▸ **To be done**
Copy out the data below word for word, leaving out the pictures.
[BEGIN Data lines]
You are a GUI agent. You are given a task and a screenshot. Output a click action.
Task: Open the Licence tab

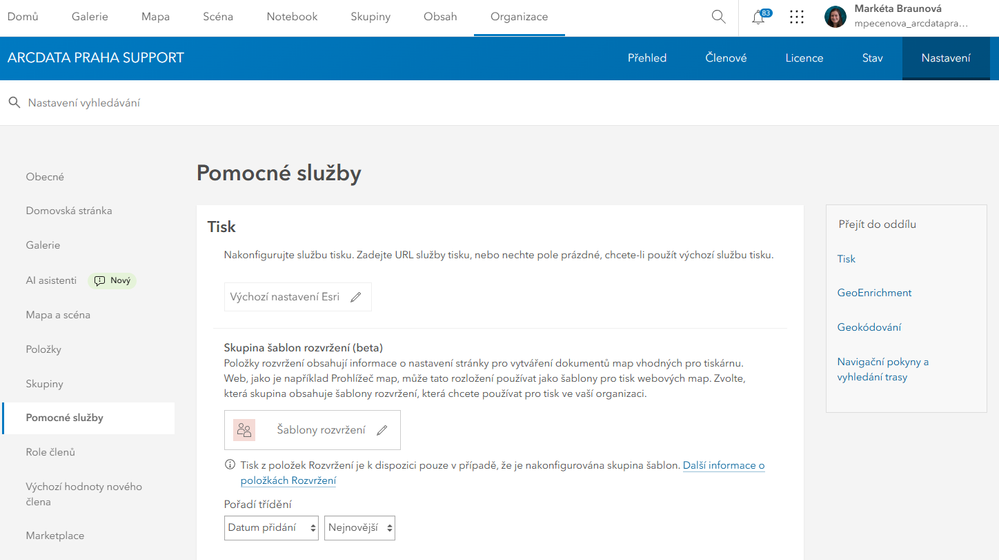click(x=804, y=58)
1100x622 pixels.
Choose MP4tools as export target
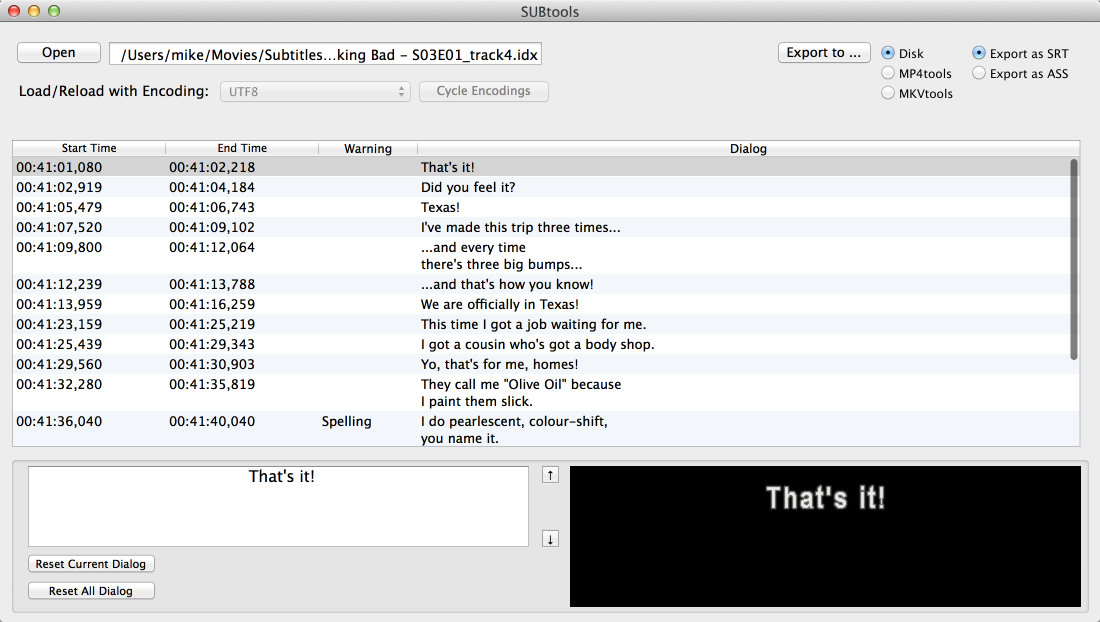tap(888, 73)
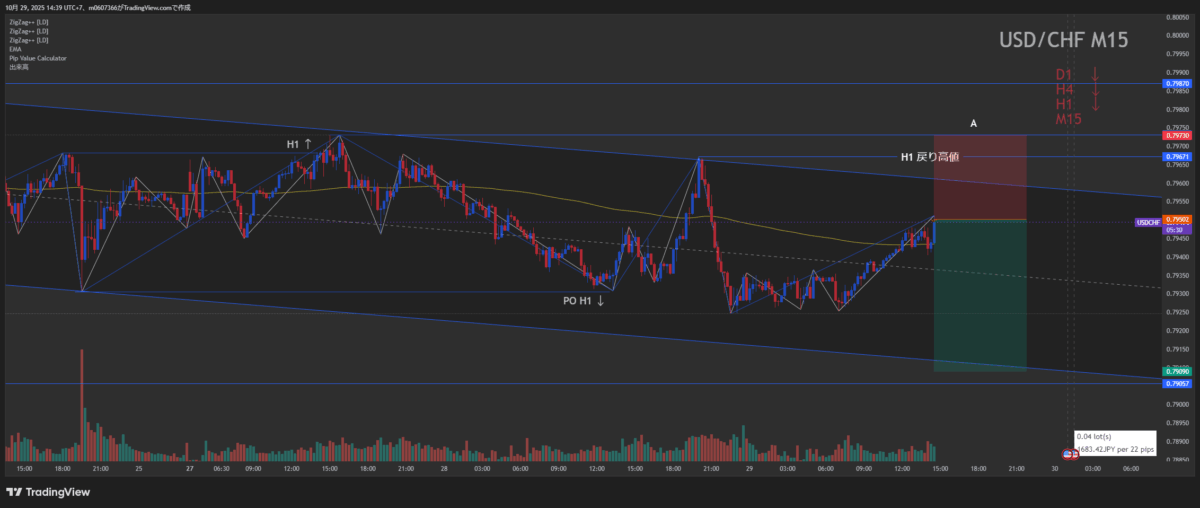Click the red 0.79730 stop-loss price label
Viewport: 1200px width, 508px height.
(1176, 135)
[END Data lines]
▸ **Answer to this exercise**
You are a GUI agent. You are given a task and a screenshot. Output a click action.
Task: Open the Licence tab

click(x=804, y=58)
1100x622 pixels.
Choose MP4tools as export target
tap(888, 73)
Click the red 0.79730 stop-loss price label
Viewport: 1200px width, 508px height.
(1176, 135)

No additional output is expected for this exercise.